Il mercato guarda alle trimestrali big tech di questa sera. Pubblicano i loro conti: Microsoft, Meta ed Alphabet.

L’attesa per Microsoft

Rispetto alla società fondata da Bill Gates, va ricordato che nel primo trimestre fiscale 2025/26 ricavi nella divisione Productivity & Business Processes dovrebbero assestarsi tra 32,2 e 32,4 miliardi di dollari. Si tratta del comparto che ospita Office, LinkedIn e le applicazioni Copilot integrate negli abbonamenti aziendali, ormai nuovo barometro della spinta AI nella produttività d’impresa. La seconda gamba del gruppo, Intelligent Cloud – dove rientra Azure – è stimata generare tra 30,1 e 30,4 miliardi, con la componente AI che secondo alcuni analisti sta iniziando a pesare fino a un punto e mezzo percentuale sulla crescita organica. Infine: il segmento Personal Computing, storicamente più ciclico, è atteso tra 12,4 e 12,9 miliardi, sostenuto da un recupero del mercato Pc e dal roll-out di Copilot+ sui nuovi laptop AI-native.
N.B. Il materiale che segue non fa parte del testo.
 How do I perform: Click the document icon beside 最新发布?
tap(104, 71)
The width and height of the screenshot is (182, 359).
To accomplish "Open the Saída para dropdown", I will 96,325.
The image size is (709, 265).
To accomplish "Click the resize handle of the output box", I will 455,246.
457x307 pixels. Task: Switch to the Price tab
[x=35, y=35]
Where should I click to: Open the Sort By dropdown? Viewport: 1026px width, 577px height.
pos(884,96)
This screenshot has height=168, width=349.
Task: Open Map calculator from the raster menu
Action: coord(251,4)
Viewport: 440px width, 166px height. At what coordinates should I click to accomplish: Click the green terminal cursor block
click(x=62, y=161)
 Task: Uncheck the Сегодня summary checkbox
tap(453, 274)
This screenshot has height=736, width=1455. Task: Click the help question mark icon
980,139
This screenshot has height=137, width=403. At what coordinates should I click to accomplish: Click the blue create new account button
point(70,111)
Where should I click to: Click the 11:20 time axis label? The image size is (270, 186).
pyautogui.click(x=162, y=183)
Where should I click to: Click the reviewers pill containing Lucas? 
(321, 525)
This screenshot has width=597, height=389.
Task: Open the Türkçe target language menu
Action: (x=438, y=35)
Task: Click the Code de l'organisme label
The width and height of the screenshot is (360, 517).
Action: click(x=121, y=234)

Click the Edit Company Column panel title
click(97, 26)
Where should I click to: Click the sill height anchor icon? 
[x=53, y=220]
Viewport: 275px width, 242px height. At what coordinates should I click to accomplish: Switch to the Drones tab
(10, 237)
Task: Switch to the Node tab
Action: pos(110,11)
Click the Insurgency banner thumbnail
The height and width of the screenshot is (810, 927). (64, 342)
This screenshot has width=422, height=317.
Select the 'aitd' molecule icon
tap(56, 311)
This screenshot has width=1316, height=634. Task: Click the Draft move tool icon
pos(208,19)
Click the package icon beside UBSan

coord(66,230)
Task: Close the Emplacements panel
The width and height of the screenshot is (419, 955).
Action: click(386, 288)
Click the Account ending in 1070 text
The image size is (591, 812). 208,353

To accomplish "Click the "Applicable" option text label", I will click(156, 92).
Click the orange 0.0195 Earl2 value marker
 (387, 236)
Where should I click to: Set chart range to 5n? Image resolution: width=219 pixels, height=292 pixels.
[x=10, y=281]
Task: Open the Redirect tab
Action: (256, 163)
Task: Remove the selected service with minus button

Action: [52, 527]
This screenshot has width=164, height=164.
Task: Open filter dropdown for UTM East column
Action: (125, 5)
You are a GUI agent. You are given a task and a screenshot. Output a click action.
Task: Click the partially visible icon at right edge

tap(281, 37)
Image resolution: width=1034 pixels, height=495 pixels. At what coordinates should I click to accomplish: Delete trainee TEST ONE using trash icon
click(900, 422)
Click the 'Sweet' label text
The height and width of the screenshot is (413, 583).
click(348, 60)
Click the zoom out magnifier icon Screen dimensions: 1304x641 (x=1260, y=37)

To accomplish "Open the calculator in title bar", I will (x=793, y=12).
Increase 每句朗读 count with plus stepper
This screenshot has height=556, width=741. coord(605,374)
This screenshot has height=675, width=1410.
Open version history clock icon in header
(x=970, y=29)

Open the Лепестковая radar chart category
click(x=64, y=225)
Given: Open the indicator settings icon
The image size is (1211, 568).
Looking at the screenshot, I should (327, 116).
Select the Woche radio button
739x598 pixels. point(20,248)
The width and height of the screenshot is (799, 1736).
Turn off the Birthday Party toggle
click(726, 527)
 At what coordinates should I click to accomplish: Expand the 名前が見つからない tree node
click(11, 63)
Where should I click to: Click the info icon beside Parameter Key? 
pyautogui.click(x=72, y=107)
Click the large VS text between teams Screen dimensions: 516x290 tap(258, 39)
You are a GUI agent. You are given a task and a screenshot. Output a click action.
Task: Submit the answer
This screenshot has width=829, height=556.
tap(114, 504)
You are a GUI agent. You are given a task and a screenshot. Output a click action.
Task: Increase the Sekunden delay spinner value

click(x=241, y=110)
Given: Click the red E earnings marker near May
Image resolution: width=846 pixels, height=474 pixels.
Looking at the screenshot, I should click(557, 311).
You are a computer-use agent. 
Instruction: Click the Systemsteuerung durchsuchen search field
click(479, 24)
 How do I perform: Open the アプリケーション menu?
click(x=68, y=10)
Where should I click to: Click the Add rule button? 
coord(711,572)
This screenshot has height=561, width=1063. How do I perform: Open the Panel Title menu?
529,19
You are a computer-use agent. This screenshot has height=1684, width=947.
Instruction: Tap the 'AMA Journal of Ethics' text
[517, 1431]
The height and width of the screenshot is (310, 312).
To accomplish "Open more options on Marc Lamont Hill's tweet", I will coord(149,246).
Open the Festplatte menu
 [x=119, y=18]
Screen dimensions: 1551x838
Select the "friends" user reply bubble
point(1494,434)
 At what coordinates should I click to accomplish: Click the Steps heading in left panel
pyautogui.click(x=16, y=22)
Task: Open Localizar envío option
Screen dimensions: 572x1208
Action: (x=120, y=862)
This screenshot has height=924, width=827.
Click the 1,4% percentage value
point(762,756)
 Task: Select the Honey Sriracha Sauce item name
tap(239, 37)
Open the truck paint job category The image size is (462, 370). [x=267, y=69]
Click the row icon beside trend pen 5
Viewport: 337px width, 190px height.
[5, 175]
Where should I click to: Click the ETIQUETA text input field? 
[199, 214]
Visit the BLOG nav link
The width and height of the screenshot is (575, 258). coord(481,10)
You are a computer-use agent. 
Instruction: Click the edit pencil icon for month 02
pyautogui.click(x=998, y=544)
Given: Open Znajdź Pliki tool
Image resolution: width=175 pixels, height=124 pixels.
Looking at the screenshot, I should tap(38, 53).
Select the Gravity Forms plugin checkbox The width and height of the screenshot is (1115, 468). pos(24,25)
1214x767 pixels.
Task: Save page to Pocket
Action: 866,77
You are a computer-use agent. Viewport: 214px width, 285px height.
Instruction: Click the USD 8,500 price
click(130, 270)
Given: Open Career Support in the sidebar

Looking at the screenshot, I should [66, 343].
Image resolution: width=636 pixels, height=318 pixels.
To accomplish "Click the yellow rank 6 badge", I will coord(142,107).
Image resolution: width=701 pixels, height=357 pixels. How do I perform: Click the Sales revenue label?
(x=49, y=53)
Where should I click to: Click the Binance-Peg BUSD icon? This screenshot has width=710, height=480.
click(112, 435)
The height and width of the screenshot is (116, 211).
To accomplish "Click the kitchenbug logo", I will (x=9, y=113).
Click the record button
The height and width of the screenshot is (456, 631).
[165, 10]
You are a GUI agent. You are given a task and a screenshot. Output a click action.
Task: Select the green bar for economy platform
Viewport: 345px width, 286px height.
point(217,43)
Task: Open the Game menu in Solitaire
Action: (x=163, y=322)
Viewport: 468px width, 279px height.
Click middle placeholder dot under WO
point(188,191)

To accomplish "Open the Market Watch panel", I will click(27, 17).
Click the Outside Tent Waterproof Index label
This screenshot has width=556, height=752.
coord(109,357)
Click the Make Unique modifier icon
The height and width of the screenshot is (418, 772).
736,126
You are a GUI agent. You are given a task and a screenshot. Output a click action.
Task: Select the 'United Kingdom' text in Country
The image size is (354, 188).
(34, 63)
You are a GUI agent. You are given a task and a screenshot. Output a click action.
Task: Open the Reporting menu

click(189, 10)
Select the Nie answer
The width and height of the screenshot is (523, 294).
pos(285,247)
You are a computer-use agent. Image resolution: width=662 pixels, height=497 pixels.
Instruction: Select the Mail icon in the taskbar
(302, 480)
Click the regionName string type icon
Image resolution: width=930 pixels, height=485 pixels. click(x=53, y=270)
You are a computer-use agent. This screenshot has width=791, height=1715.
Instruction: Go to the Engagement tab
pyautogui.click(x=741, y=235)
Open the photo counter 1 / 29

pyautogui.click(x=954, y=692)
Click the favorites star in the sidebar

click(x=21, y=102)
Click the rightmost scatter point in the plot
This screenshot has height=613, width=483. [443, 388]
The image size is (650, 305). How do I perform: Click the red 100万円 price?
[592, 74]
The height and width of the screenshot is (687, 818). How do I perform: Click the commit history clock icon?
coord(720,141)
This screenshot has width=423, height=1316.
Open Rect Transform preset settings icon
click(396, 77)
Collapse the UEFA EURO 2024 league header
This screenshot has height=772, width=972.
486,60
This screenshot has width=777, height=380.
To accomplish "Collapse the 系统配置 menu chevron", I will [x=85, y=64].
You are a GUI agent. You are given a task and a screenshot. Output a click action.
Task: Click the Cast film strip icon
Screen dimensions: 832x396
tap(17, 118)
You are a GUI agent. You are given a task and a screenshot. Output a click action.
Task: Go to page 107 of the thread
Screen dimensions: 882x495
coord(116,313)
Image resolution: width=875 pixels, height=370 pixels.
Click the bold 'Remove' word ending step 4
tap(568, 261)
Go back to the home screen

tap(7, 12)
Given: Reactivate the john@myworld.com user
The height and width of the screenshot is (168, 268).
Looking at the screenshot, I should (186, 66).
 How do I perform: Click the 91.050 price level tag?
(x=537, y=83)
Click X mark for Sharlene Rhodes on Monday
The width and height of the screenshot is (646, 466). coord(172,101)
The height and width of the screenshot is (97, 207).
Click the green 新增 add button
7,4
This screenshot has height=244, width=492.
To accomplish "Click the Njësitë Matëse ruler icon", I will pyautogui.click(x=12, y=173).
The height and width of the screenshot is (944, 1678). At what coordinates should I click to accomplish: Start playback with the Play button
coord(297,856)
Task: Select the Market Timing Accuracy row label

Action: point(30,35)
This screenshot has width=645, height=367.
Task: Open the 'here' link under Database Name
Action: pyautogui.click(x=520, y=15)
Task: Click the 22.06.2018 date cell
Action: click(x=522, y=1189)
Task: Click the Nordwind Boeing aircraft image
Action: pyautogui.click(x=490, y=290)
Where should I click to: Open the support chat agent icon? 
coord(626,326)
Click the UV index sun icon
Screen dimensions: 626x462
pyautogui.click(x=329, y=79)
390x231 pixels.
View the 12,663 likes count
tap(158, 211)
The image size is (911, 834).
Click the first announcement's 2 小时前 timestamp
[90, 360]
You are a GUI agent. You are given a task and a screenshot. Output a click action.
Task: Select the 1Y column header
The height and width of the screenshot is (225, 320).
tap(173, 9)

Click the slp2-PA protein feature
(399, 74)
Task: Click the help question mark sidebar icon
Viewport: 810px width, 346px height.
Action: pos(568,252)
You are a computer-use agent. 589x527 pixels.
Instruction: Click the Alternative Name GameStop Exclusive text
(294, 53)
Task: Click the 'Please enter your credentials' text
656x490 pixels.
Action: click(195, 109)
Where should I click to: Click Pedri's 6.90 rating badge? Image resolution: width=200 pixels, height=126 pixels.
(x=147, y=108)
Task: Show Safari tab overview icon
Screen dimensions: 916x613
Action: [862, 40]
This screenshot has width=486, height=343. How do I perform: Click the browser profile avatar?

Il consensus raccolto da Bloomberg converge su ricavi complessivi intorno a 75,5 miliardi di dollari, con un Eps diluito atteso a 3,68 dollari. Numeri che incorporano già un premio Ai, ragione per cui gli operatori avvertono che il margine di delusione resta elevato: la guidance sarà decisiva nel determinare la reazione del titolo dopo ore. Sotto osservazione in particolare la traiettoria degli abbonamenti Copilot Enterprise e la capacità di Microsoft di monetizzare rapidamente il nuovo stack Ai all’interno delle grandi corporate.